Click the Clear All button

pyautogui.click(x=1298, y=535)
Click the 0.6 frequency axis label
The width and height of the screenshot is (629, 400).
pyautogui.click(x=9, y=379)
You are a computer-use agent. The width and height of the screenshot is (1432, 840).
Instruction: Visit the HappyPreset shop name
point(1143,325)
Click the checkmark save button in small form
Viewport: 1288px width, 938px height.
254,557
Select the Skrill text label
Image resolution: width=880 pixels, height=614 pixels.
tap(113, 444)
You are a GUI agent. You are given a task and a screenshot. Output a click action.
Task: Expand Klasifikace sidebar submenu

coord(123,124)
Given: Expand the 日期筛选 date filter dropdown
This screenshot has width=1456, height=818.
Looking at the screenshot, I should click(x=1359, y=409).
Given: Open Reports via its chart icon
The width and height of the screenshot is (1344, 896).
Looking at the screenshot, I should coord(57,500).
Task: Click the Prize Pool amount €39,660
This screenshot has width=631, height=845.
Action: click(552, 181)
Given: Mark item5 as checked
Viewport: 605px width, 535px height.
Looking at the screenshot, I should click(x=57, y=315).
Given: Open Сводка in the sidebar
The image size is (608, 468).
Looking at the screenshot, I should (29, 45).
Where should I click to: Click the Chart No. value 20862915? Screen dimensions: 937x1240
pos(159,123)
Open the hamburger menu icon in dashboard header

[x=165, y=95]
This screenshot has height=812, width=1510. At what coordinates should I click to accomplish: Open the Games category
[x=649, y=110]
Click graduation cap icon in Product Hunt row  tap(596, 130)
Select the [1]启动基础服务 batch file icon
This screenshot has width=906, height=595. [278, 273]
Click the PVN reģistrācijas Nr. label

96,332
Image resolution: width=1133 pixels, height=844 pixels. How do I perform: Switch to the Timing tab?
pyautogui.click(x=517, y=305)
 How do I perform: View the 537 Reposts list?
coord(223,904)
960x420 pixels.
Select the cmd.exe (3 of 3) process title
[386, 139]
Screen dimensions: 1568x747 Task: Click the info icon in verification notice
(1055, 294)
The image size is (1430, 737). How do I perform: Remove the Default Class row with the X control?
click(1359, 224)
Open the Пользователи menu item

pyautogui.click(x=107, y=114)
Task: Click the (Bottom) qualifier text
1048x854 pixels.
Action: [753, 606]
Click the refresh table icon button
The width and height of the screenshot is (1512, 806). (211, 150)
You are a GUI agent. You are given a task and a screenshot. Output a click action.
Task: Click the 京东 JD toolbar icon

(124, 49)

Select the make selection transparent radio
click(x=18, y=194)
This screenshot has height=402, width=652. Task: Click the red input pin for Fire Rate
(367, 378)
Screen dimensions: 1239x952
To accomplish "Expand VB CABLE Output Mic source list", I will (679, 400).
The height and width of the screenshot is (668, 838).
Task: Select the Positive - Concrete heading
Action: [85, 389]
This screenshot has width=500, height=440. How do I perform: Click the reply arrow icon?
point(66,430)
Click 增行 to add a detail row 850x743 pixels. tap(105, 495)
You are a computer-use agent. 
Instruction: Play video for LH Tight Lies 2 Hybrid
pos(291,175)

———

## THE PROBLEM
If a line in the records above holds the string "computer", copy it.

## RESULT
You are a computer-use agent. The width and height of the screenshot is (1432, 840).
You are a computer-use agent. 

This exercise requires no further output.